Anecdotal evidence and aspartame
December 21st 2007
http://www.fsascience.net/2007/12/21/anecdotal_evidence
私は科学者としてある種の根拠は他のものより信頼できるものとみなす。例えば最良の方法で実施されてピアレビューを経て出版された二重盲検クロスオーバー試験の結果は誰かの経験談より重要である。
とはいえFSAがリスクアセスメントを行う場合には、情報源による重み付けは行われるものの全ての根拠は重要でどれも割引されたりはしない。私は英国女性協議会の今年の10月の年次会合で逸話的根拠の利用に関して議論が行われ、「英国政府に意志決定の才に逸話的根拠の重要性を認めさせ、逸話的根拠を探し、記録し、厳密に調べてもしそれが本当であることがわかったら対応できるようなシステムを作るよう働きかける」動議が採択されたことに興味を持っている。
再現性のある根拠を示してピアレビューにより批判されることは科学の基本的プロセスであるが、FSAは科学だけを仕事にしているわけではない。FSAが助言を行ったり政策を決定したりする時には、より広範囲の根拠(個人の自由、規制上の制約、社会的経済的文脈、消費者のリスク嗜好)をもとにしている。この二番目の段階は科学とは異なり、最終的結論を出すまでに何度か繰り返される協議による。
私は逸話的根拠は、より厳密な科学的研究のきっかけとなると思う。その結果再現性のある根拠が得られればリスクが評価できる。

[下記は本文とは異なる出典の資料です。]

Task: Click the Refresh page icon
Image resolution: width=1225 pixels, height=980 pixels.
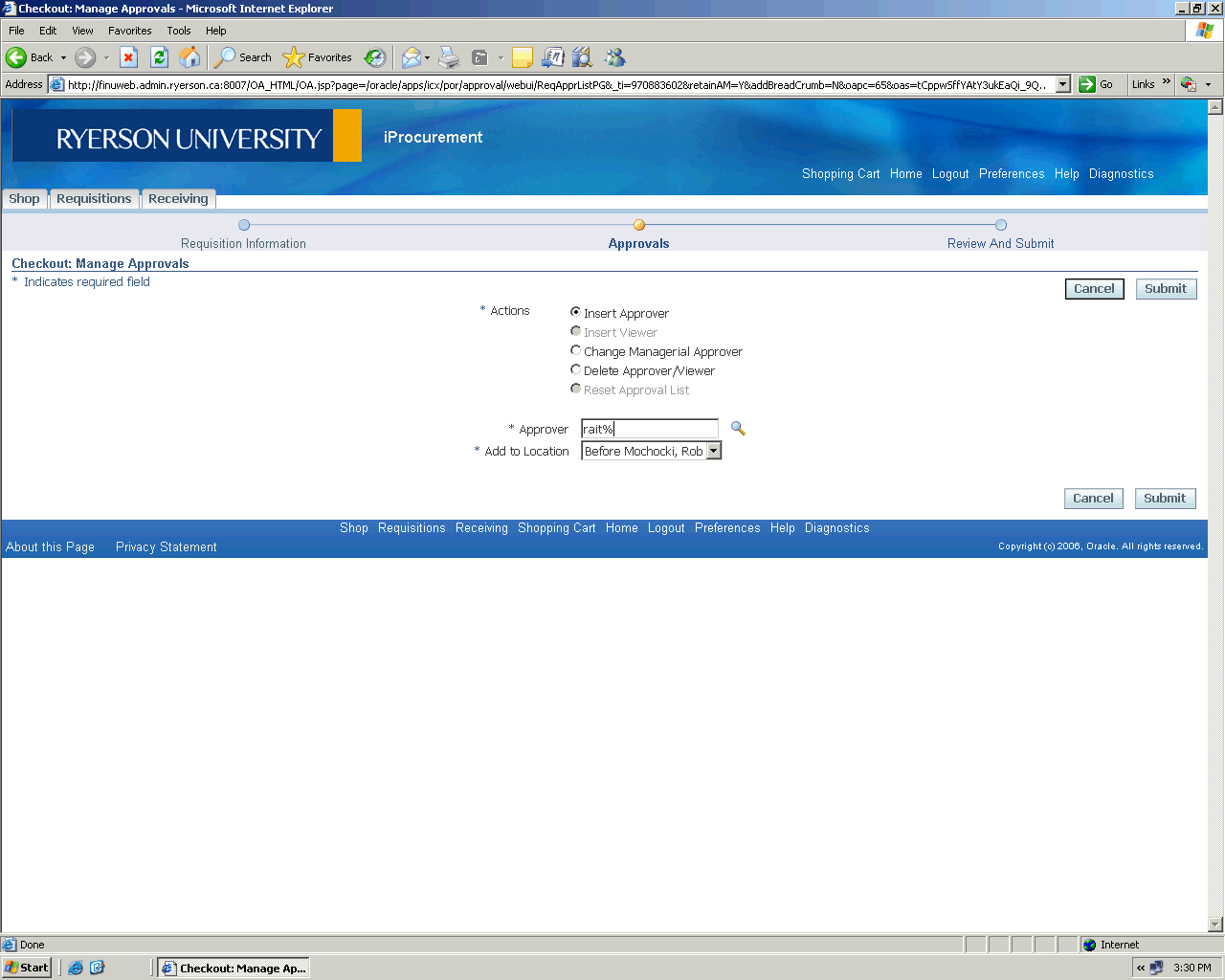Action: [159, 57]
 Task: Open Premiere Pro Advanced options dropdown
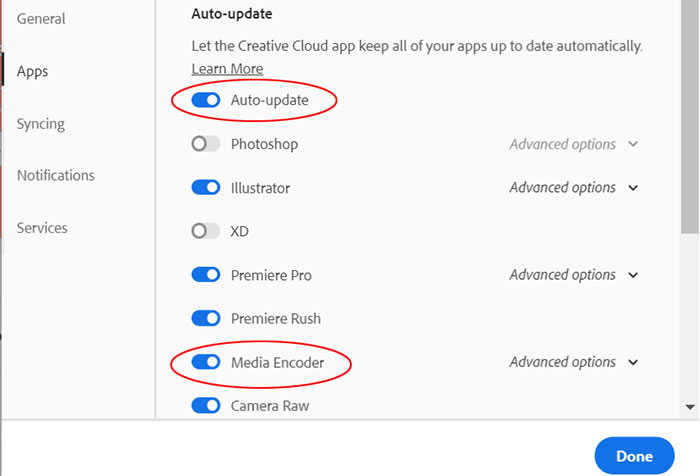tap(633, 275)
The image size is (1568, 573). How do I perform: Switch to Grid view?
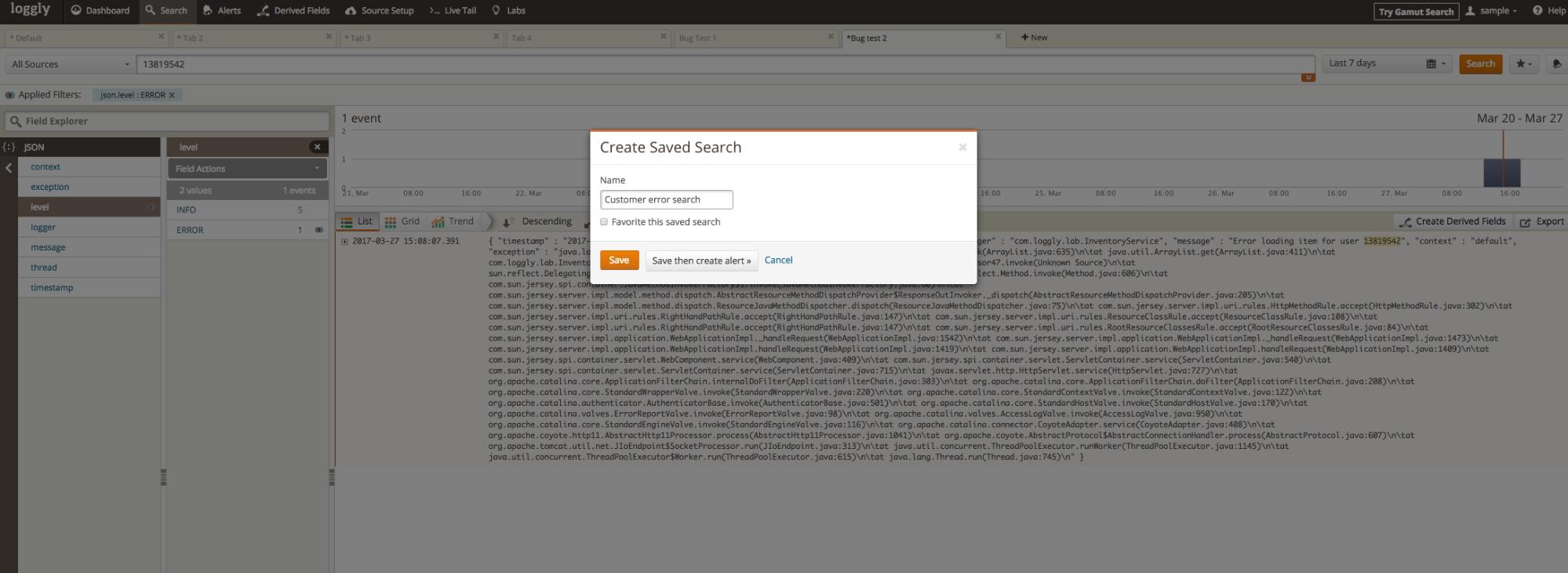tap(402, 222)
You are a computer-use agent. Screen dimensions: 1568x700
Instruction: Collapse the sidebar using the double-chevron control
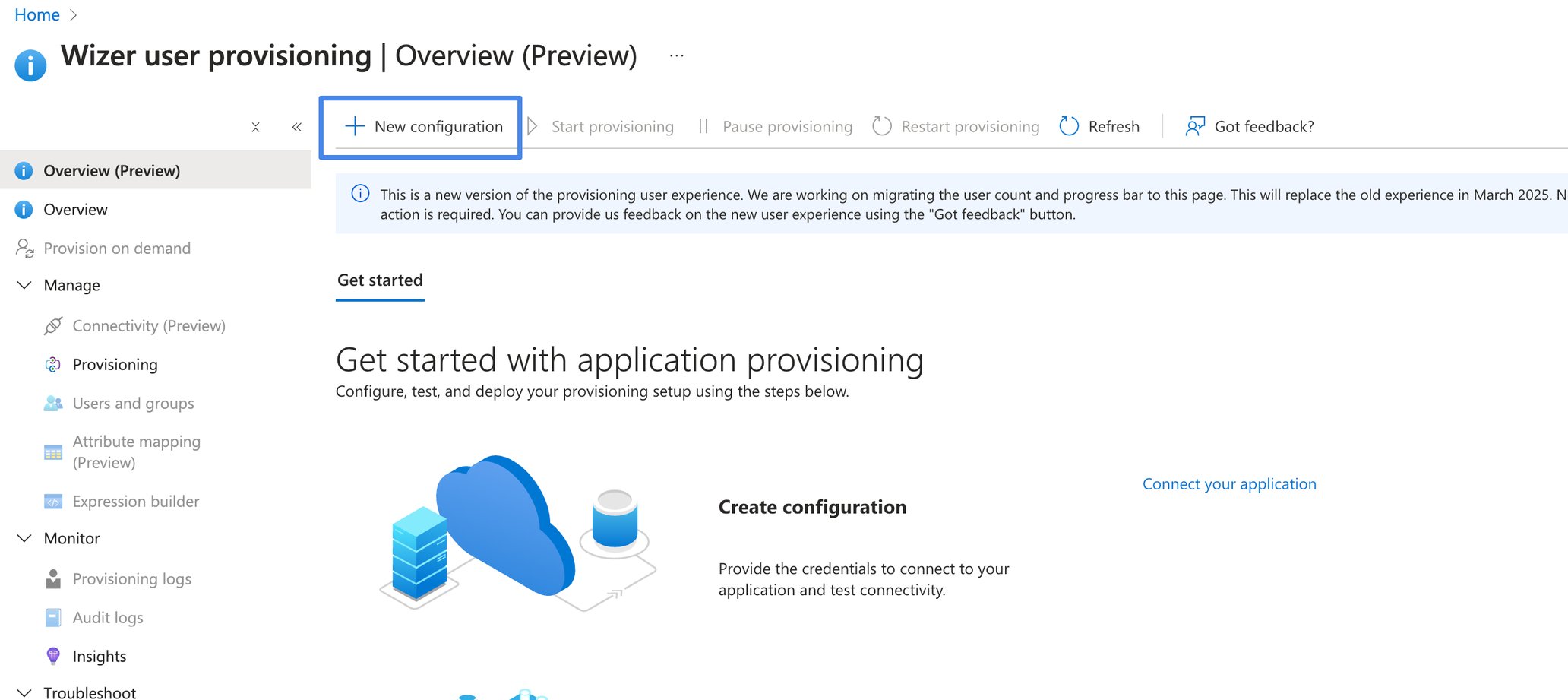(296, 126)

最近FSAはアスパルテームに関する逸話的有害事象についてどう対応するのかと尋ねられた。最近のEFSAの助言フォーラムで、私は人工甘味料アスパルテームの影響に関する消費者の逸話に基づく懸念に対応する研究プロジェクトを提案した。この提案は、自称アスパルテーム高感受性集団と普通の人との間で、報告された症状と生化学的パラメーターを二重盲検クロスオーバー試験により比較するというものである。EFSAはこの提案に好感触を示し、さらに検討するための会合を予定している。